Diego Rivera, “Pneumatic Drill (cartoon for Pneumatic Drilling”), 1931; Museo Dolores Olmedo. © 2022 Banco de México Diego Rivera & Frida Kahlo Museums Trust, Mexico. / Artists Rights Society (ARS), New York (Foto: Cortesía Peter A. Juley & Son Collection, Smithsonian American Art Museum)

“There are many ways to approach Diego Rivera. On the one hand, he is a great painter: because of his virtues as a colorist, the complexity of his compositions, the sensitivity of his portraits… it is the aesthetic part of him. And there is also the political reading”, explains Oles, about the interest that the artist, inseparable from the social context of almost a century ago, arouses in contemporary audiences. “I think of paintings like La Molendera, one of his most famous, and his way of portraying daily tasks and traditional trades, to highlight his importance and dignity. That is also a political statement”, he continues. “He believed in the power of art to inspire a more just society. I think that is why in the United States there is a lot of interest in his work”.
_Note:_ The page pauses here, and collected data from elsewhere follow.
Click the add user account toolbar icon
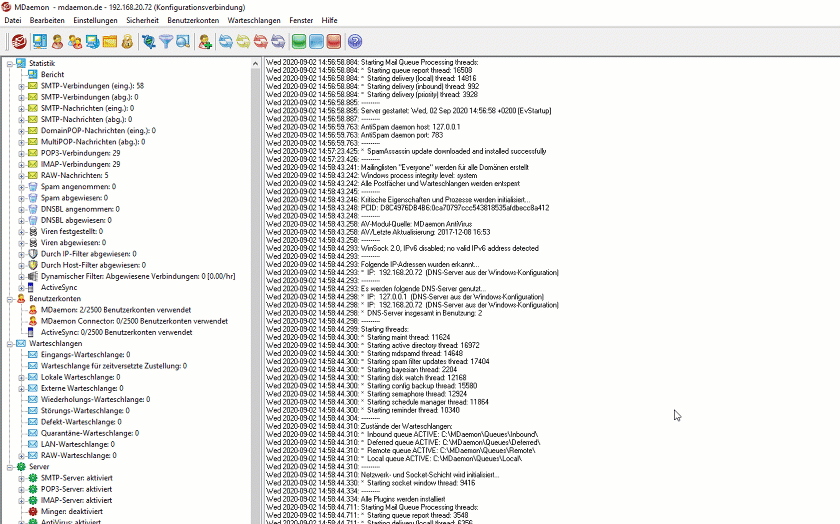This screenshot has width=840, height=524. 205,41
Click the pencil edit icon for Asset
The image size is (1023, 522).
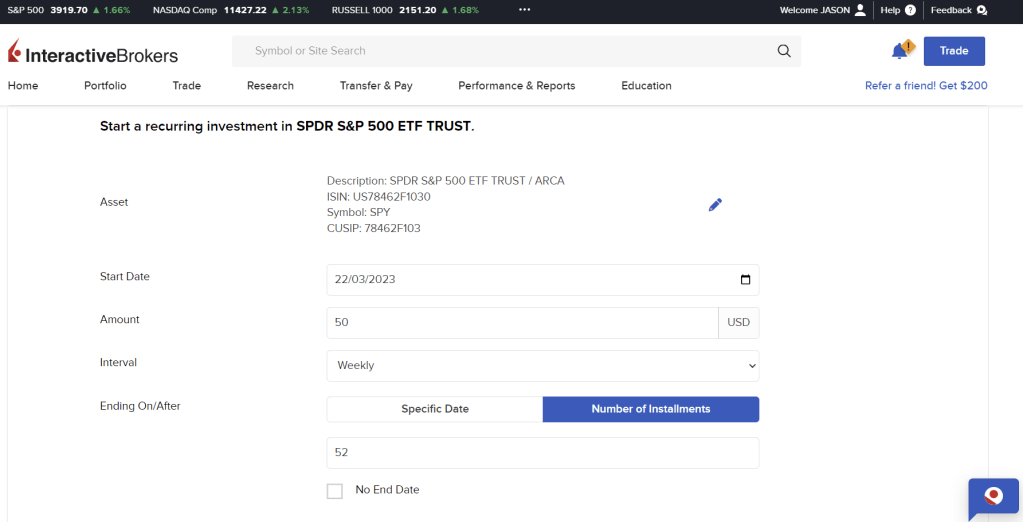pos(715,205)
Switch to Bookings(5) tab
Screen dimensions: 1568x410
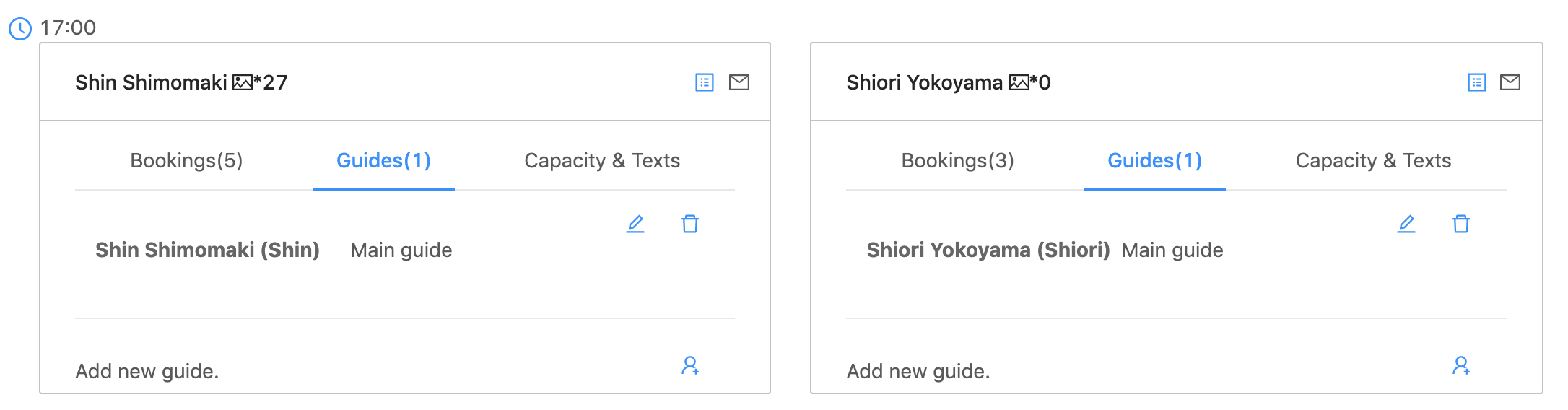(186, 160)
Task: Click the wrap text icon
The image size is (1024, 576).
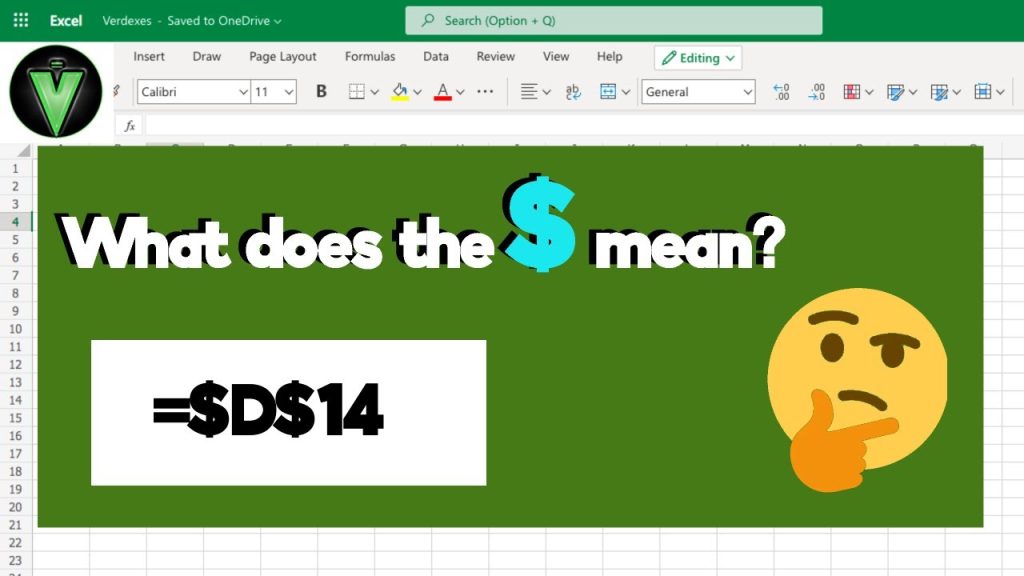Action: [x=573, y=92]
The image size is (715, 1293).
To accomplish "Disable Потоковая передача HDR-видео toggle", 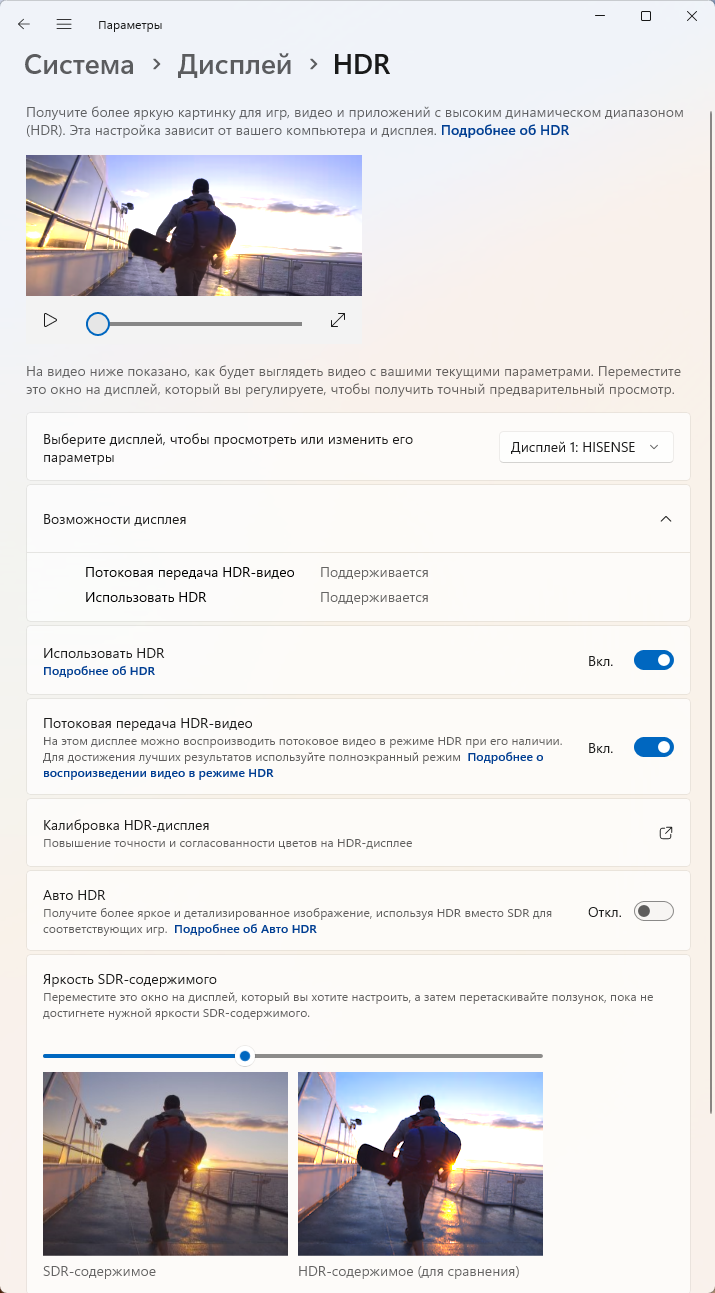I will pyautogui.click(x=654, y=747).
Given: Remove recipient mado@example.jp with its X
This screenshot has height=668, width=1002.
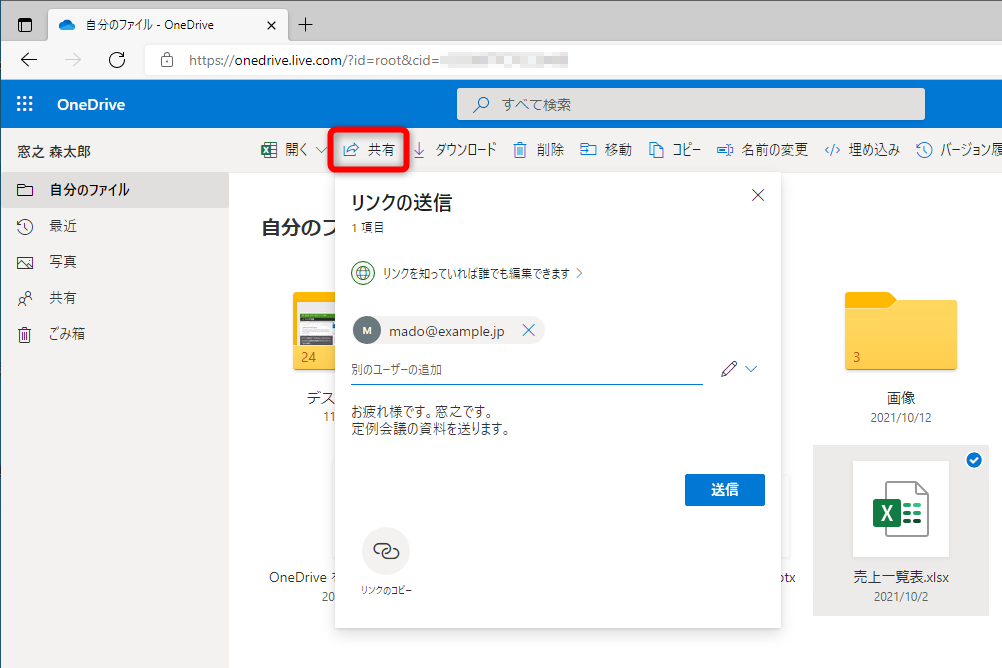Looking at the screenshot, I should point(528,329).
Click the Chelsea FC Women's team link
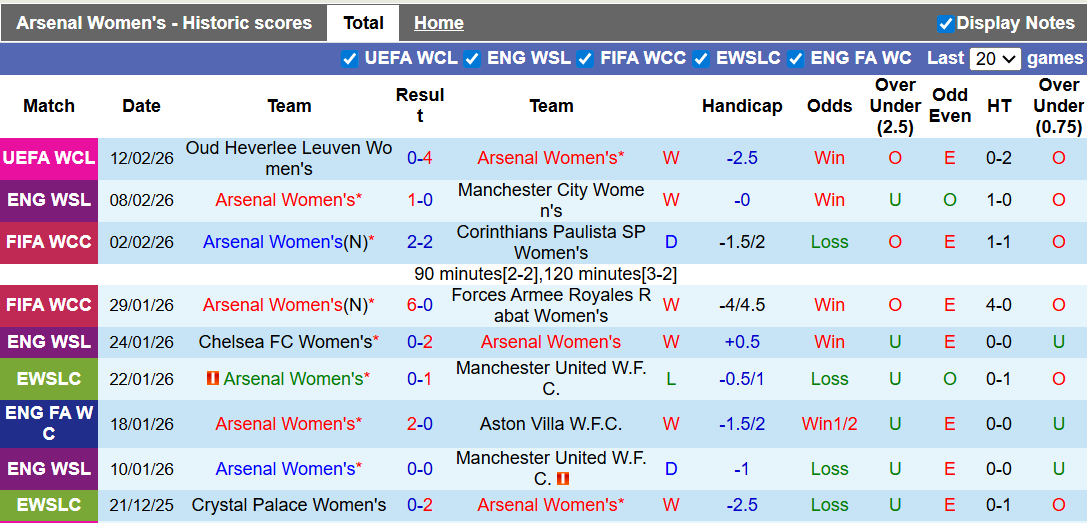This screenshot has width=1087, height=523. click(x=285, y=342)
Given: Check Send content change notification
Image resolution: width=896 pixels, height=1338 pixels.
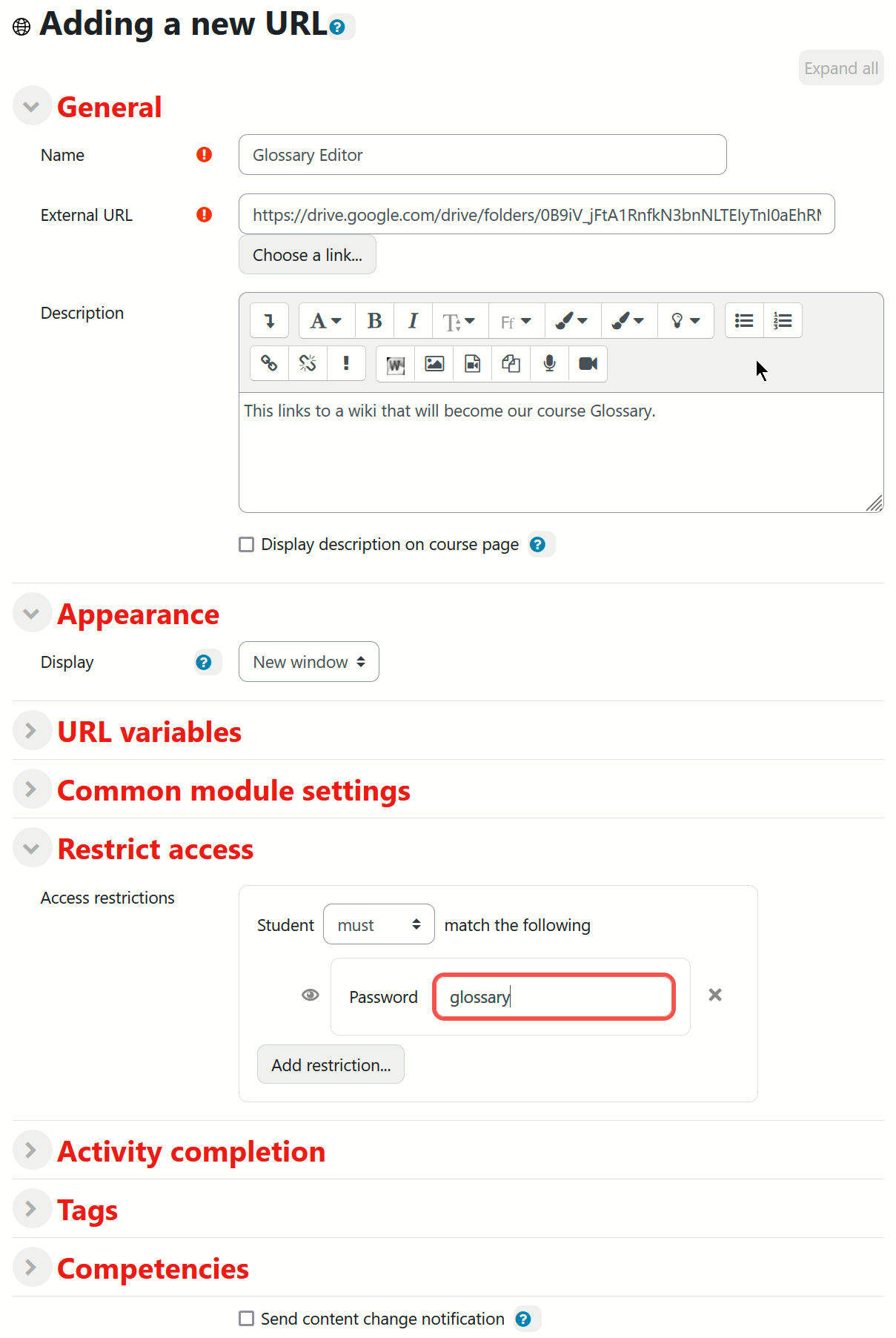Looking at the screenshot, I should click(247, 1319).
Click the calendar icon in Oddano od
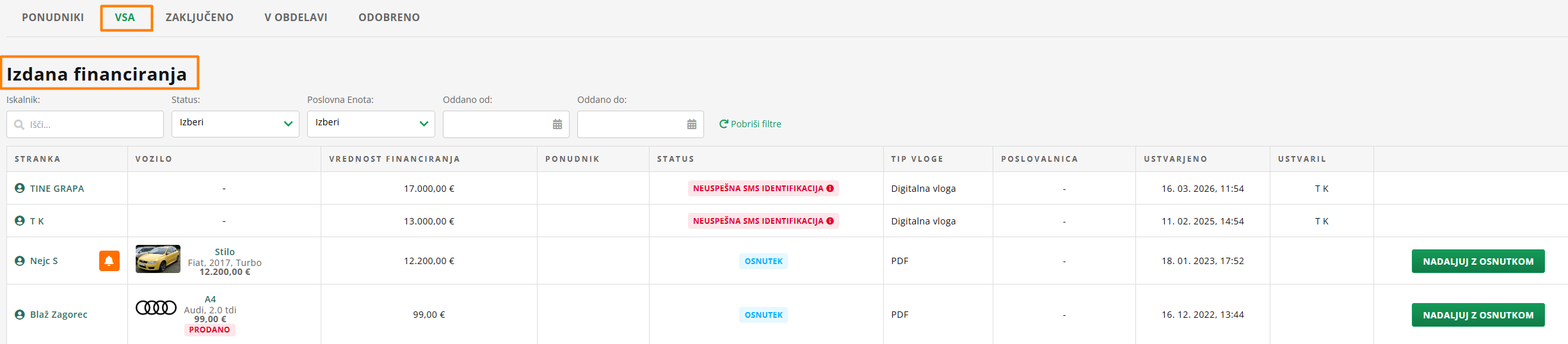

Projected to open in 2020 –and coincide with the arrival at the museum of the Pan American Unity mural, unveiled for the first time at the San Francisco World’s Fair eight decades earlier–, Diego Rivera’s America It also seems like an opportunity to update the relationship between the artist and one of the most important cities in his biography. Not only was it here that he made his first murals in the United States, held his first museum exhibition at the Legion of Honor in 1930, and contracted his second marriage to Frida Kahlo, but the influence of Diego Rivera in the Bay Area he transcended the circles of wealthy collectors to become part of his creative gene to this day. “In the 1960s, Chicano muralists saw in Rivera a benchmark for creating radical, political, and complex art; a great hero interested in the town and in the pre-Hispanic past. They spoke with some of his assistants who still lived in San Francisco”, Oles describes the intimate living bond that the metropolis was able to maintain with the Mexican muralist. Part of the exhibition program includes the Mission Murals Project dedicated to documenting the murals in The Mission neighborhood that have traditionally housed large Mexican and Latino communities. “They are Rivera’s current legacy in the city; they are the indirect heirs of him”, he ends.

Diego Rivera, Autorretato, 1941; Smith College Museum of Art, Northampton, Massachusetts, gift of Irene Rich Clifford; © 2022 Banco de México Diego Rivera & Frida Kahlo Museums Trust, Mexico./ Artists Rights Society (ARS), New York (Foto: Cortesía Christies Images Limited)

DATA

  • More than 150 pieces make up Diego Rivera’s America.
  • More than 70 pieces by Diego Rivera in the museum’s permanent collection.
  • 6.7 meters high and 22.5 meters long, measures the Pan American Unity mural that will be on loan to the museum until 2024.
  • Diegos Rivera’s America will be presented at SFMOMA until January 2, 2023.